Routing

last person joined: 3 days ago 

Ask questions and share experiences about ACX Series, CTP Series, MX Series, PTX Series, SSR Series, JRR Series, and all things routing, including portfolios and protocols.

  • 1.  Firewall Filter on M10i

    Posted 11-09-2014 20:02

    router> show configuration firewall
    familyinet {
    filter demo {
    term example {
    from {
    source-address {
    100.100.100.0/24;
    }
    destination-address {
    200.200.200.0/24;
    }
    }
    then {
    reject;
    }
    }
    term testing {
    from {
    source-address {
    10.10.10.0/28;
    }
    destination-address {
    200.200.200.0/24;
    }

    }
    then sample;
    }
    term results {
    from {
    address {
    200.200.200.0/24;
    }
    }
    then accept;
    }
    term final {
    thenpolicer LAPD;
    }
    }
    }

     

    what will happen to traffic from source 10.10.10.25
    destined to 200.200.200.1?

     

    Will it be rejected dropped or permitted?

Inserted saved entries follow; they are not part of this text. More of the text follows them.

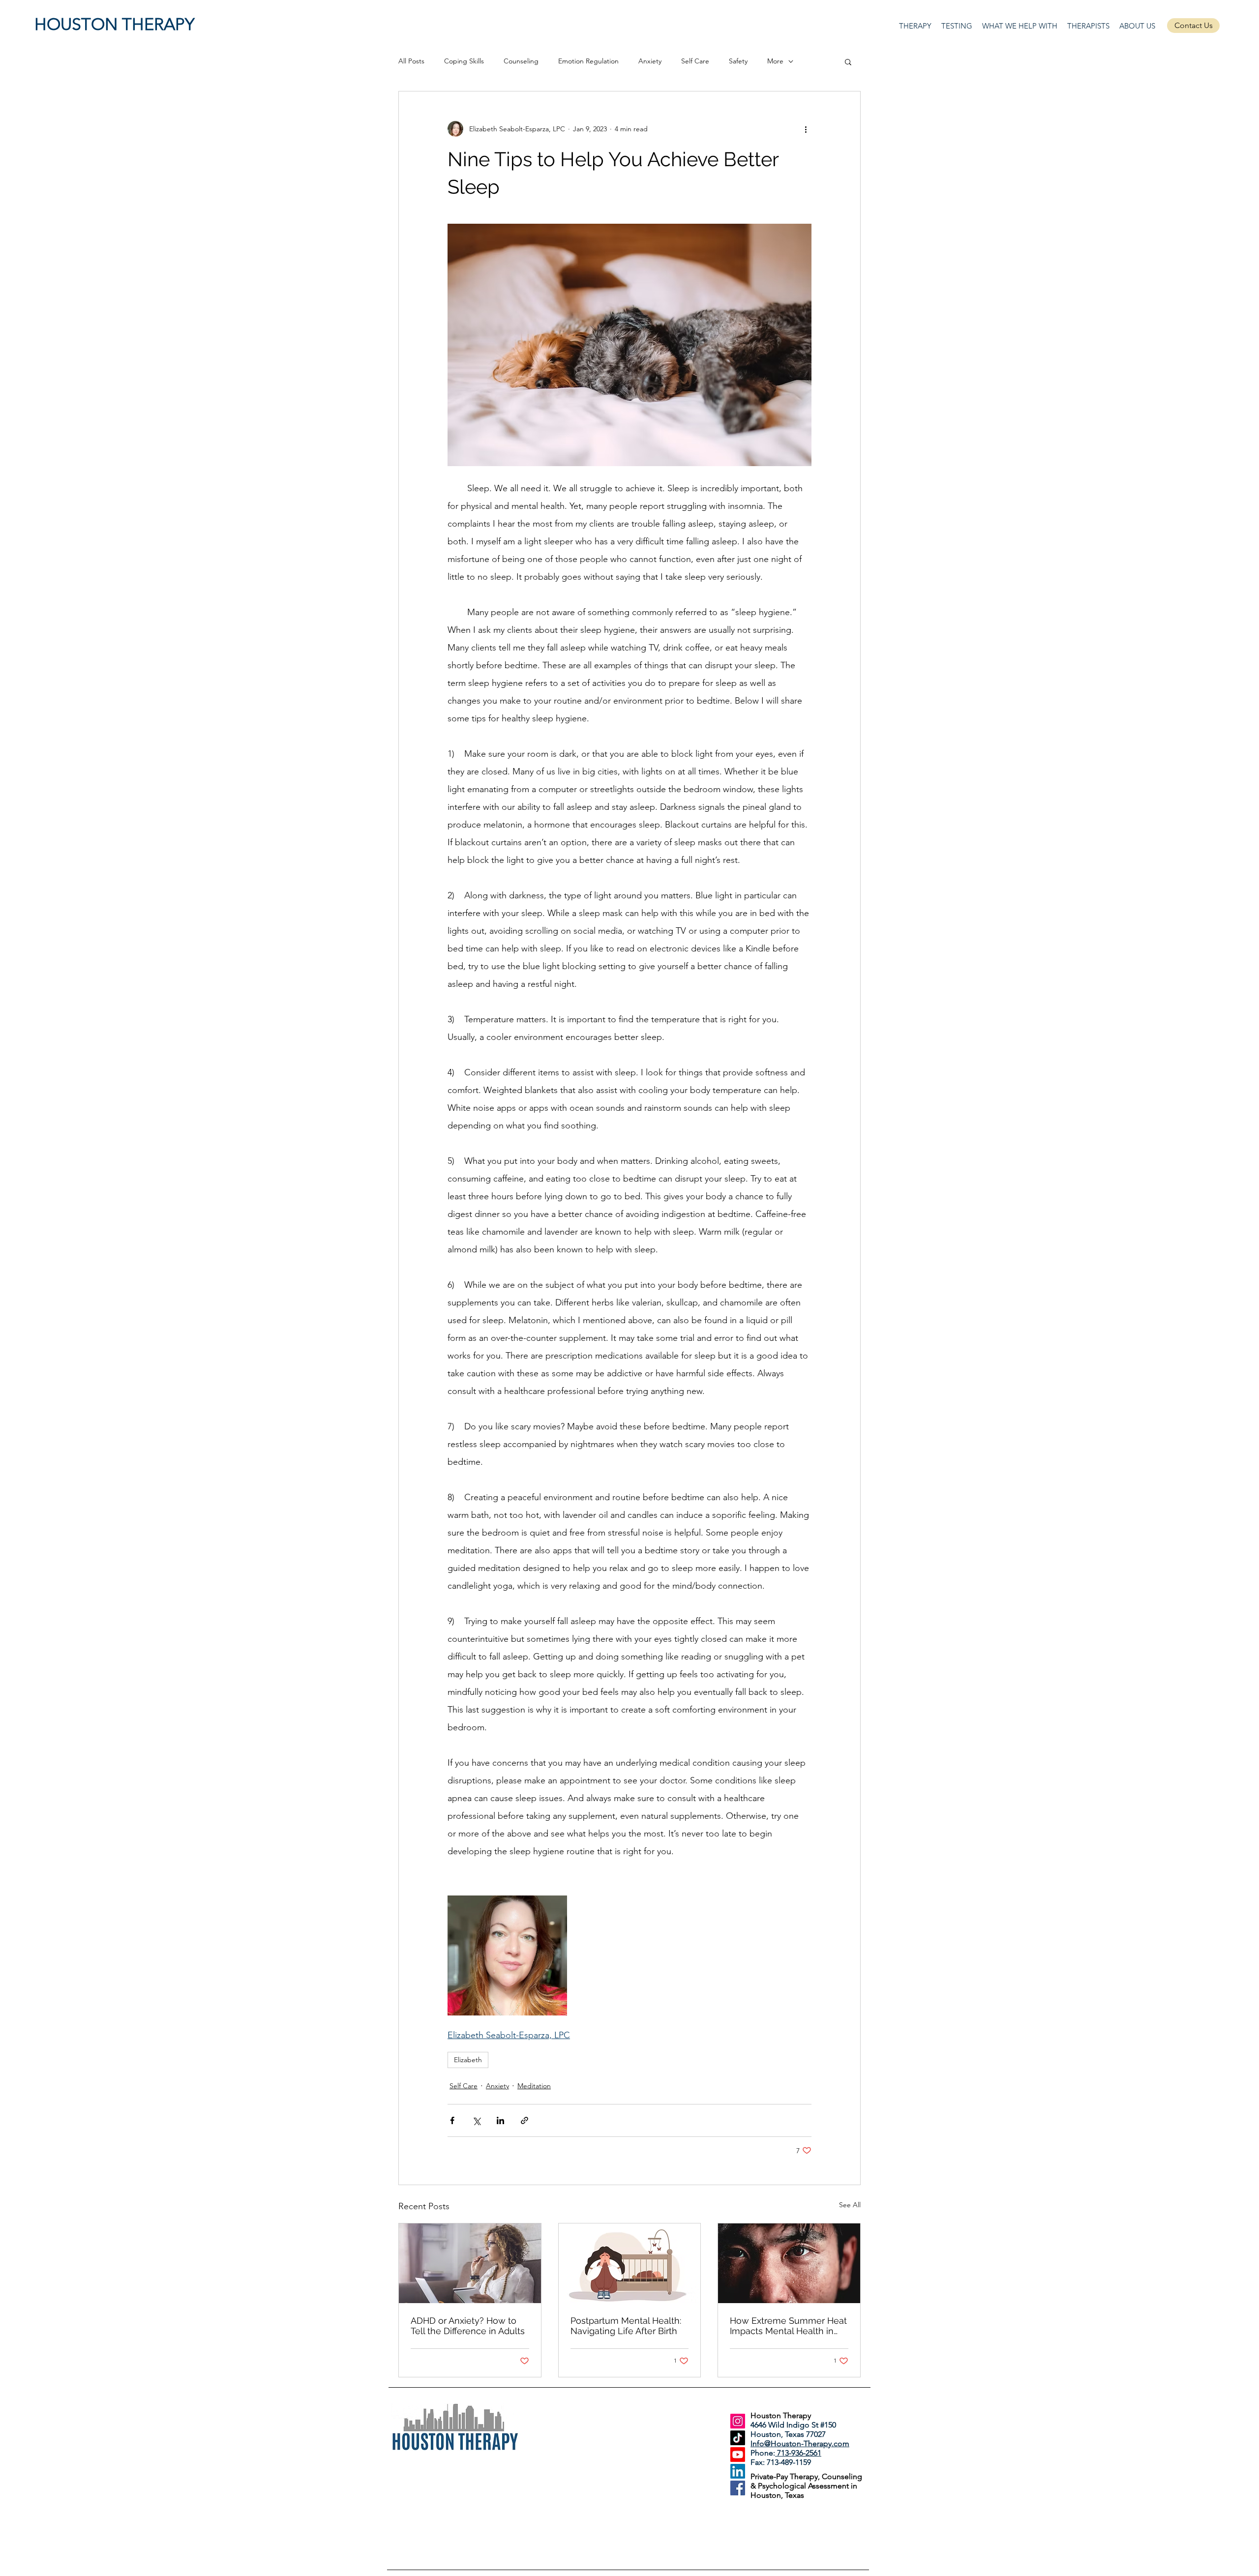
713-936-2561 (798, 2453)
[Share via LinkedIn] (500, 2120)
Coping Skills (464, 61)
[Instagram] (737, 2421)
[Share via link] (524, 2120)
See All (850, 2204)
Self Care (695, 61)
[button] (848, 61)
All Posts (411, 61)
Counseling (521, 61)
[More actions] (805, 129)
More (775, 61)
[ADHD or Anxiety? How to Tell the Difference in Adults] (470, 2263)
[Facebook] (737, 2488)
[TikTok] (737, 2437)
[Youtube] (737, 2454)
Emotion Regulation (588, 61)
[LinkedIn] (737, 2471)
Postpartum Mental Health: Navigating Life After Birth (625, 2325)
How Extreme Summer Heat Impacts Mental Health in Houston (788, 2325)
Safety (738, 61)
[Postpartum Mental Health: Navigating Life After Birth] (630, 2263)
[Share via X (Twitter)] (476, 2120)
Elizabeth (468, 2059)
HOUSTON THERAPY (114, 24)
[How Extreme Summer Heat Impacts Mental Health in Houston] (789, 2263)
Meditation (534, 2085)
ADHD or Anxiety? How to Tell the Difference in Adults (468, 2325)
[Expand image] (507, 1955)
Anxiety (649, 61)
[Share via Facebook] (452, 2120)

  • 2.  RE: Firewall Filter on M10i
    Best Answer

     
    Posted 11-10-2014 03:06

    This src/dst pair will match the last term which has a nonterminating action and by default it has an accept action.

     

     

     

    =====

    If this worked for you please flag my post as an "Accepted Solution" so others can benefit. A kudo would be cool if you think I earned it.



  • 3.  RE: Firewall Filter on M10i

    Posted 11-12-2014 23:23

    sampling is used to sample IP traffic based on particular input interfaces and various fields in the packet header. In this case it will revert to the previous action set.